What needs to be done:
All records below must be retyped exactly.

Available records:
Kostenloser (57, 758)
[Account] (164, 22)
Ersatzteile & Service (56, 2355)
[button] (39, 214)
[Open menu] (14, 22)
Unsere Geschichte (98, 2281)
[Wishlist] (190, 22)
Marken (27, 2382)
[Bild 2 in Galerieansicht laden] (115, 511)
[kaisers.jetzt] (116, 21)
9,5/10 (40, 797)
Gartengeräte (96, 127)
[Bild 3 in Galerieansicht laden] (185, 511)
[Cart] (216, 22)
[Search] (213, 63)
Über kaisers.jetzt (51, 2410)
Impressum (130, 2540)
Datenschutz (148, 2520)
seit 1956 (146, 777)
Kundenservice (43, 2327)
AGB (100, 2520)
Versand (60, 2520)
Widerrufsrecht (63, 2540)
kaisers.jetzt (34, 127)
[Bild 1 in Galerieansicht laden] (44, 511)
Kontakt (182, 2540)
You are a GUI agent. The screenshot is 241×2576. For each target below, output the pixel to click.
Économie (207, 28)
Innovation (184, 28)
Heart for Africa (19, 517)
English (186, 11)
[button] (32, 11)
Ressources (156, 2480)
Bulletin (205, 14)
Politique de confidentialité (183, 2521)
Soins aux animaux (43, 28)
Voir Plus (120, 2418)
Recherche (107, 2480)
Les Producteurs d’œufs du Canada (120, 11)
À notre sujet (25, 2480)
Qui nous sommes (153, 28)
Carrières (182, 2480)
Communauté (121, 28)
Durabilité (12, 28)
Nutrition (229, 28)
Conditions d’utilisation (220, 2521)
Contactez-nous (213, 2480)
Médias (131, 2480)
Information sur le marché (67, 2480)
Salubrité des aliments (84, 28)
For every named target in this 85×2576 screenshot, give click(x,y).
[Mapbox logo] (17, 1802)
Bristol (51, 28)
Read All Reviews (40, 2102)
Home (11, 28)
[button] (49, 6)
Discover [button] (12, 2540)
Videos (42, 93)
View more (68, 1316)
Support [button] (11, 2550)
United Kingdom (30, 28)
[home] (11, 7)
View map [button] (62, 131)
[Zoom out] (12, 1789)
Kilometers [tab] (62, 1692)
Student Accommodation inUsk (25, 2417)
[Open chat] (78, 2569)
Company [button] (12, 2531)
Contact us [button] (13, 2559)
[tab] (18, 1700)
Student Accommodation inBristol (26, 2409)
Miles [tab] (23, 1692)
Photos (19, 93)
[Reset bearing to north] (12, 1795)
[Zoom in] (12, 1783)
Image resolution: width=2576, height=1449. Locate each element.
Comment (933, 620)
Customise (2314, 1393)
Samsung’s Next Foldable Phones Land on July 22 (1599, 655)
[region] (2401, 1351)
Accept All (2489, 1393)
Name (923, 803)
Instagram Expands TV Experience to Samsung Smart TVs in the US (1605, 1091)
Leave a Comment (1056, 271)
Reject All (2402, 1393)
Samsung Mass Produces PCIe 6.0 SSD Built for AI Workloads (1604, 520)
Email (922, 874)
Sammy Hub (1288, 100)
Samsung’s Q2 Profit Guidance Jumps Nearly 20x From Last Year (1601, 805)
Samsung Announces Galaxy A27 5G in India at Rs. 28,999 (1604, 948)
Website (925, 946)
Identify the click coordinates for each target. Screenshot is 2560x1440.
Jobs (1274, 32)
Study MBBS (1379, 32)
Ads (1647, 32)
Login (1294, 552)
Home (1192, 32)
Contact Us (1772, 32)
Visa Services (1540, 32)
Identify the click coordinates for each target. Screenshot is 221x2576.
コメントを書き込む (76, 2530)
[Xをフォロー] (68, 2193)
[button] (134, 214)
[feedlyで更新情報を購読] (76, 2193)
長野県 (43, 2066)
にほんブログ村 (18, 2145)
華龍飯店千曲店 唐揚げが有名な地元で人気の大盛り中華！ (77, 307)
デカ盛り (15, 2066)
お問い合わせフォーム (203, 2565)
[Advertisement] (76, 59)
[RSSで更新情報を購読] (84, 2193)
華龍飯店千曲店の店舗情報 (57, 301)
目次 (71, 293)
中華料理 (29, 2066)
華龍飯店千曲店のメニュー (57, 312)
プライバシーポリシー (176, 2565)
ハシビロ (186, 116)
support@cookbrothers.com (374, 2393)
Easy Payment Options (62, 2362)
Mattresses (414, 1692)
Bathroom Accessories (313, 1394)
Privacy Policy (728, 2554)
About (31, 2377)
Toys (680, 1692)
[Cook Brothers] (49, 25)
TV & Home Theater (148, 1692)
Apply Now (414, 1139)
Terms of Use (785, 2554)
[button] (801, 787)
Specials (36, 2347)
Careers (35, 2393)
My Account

Task result:
Kostenloser (57, 758)
[Account] (164, 22)
Ersatzteile & Service (56, 2355)
[button] (39, 214)
[Open menu] (14, 22)
Unsere Geschichte (98, 2281)
[Wishlist] (190, 22)
Marken (27, 2382)
[Bild 2 in Galerieansicht laden] (115, 511)
[kaisers.jetzt] (116, 21)
9,5/10 (40, 797)
Gartengeräte (96, 127)
[Bild 3 in Galerieansicht laden] (185, 511)
[Cart] (216, 22)
[Search] (213, 63)
Über kaisers.jetzt (51, 2410)
Impressum (130, 2540)
Datenschutz (148, 2520)
seit 1956 (146, 777)
Kundenservice (43, 2327)
AGB (100, 2520)
Versand (60, 2520)
Widerrufsrecht (63, 2540)
kaisers.jetzt (34, 127)
[Bild 1 in Galerieansicht laden] (44, 511)
Kontakt (182, 2540)
You are a GUI agent. The screenshot is 241×2576. For each target below, output the pixel to click.
Économie (207, 28)
Innovation (184, 28)
Heart for Africa (19, 517)
English (186, 11)
[button] (32, 11)
Ressources (156, 2480)
Bulletin (205, 14)
Politique de confidentialité (183, 2521)
Soins aux animaux (43, 28)
Voir Plus (120, 2418)
Recherche (107, 2480)
Les Producteurs d’œufs du Canada (120, 11)
À notre sujet (25, 2480)
Qui nous sommes (153, 28)
Carrières (182, 2480)
Communauté (121, 28)
Durabilité (12, 28)
Nutrition (229, 28)
Conditions d’utilisation (220, 2521)
Contactez-nous (213, 2480)
Médias (131, 2480)
Information sur le marché (67, 2480)
Salubrité des aliments (84, 28)
For every named target in this 85×2576 screenshot, give click(x,y).
[Mapbox logo] (17, 1802)
Bristol (51, 28)
Read All Reviews (40, 2102)
Home (11, 28)
[button] (49, 6)
Discover [button] (12, 2540)
Videos (42, 93)
View more (68, 1316)
Support [button] (11, 2550)
United Kingdom (30, 28)
[home] (11, 7)
View map [button] (62, 131)
[Zoom out] (12, 1789)
Kilometers [tab] (62, 1692)
Student Accommodation inUsk (25, 2417)
[Open chat] (78, 2569)
Company [button] (12, 2531)
Contact us [button] (13, 2559)
[tab] (18, 1700)
Student Accommodation inBristol (26, 2409)
Miles [tab] (23, 1692)
Photos (19, 93)
[Reset bearing to north] (12, 1795)
[Zoom in] (12, 1783)
Image resolution: width=2576, height=1449. Locate each element.
Comment (933, 620)
Customise (2314, 1393)
Samsung’s Next Foldable Phones Land on July 22 (1599, 655)
[region] (2401, 1351)
Accept All (2489, 1393)
Name (923, 803)
Instagram Expands TV Experience to Samsung Smart TVs in the US (1605, 1091)
Leave a Comment (1056, 271)
Reject All (2402, 1393)
Samsung Mass Produces PCIe 6.0 SSD Built for AI Workloads (1604, 520)
Email (922, 874)
Sammy Hub (1288, 100)
Samsung’s Q2 Profit Guidance Jumps Nearly 20x From Last Year (1601, 805)
Samsung Announces Galaxy A27 5G in India at Rs. 28,999 (1604, 948)
Website (925, 946)
Identify the click coordinates for each target. Screenshot is 2560x1440.
Jobs (1274, 32)
Study MBBS (1379, 32)
Ads (1647, 32)
Login (1294, 552)
Home (1192, 32)
Contact Us (1772, 32)
Visa Services (1540, 32)
Identify the click coordinates for each target. Screenshot is 221x2576.
コメントを書き込む (76, 2530)
[Xをフォロー] (68, 2193)
[button] (134, 214)
[feedlyで更新情報を購読] (76, 2193)
長野県 (43, 2066)
にほんブログ村 (18, 2145)
華龍飯店千曲店 唐揚げが有名な地元で人気の大盛り中華！ (77, 307)
デカ盛り (15, 2066)
お問い合わせフォーム (203, 2565)
[Advertisement] (76, 59)
[RSSで更新情報を購読] (84, 2193)
華龍飯店千曲店の店舗情報 (57, 301)
目次 (71, 293)
中華料理 (29, 2066)
華龍飯店千曲店のメニュー (57, 312)
プライバシーポリシー (176, 2565)
ハシビロ (186, 116)
support@cookbrothers.com (374, 2393)
Easy Payment Options (62, 2362)
Mattresses (414, 1692)
Bathroom Accessories (313, 1394)
Privacy Policy (728, 2554)
About (31, 2377)
Toys (680, 1692)
[Cook Brothers] (49, 25)
TV & Home Theater (148, 1692)
Apply Now (414, 1139)
Terms of Use (785, 2554)
[button] (801, 787)
Specials (36, 2347)
Careers (35, 2393)
My Account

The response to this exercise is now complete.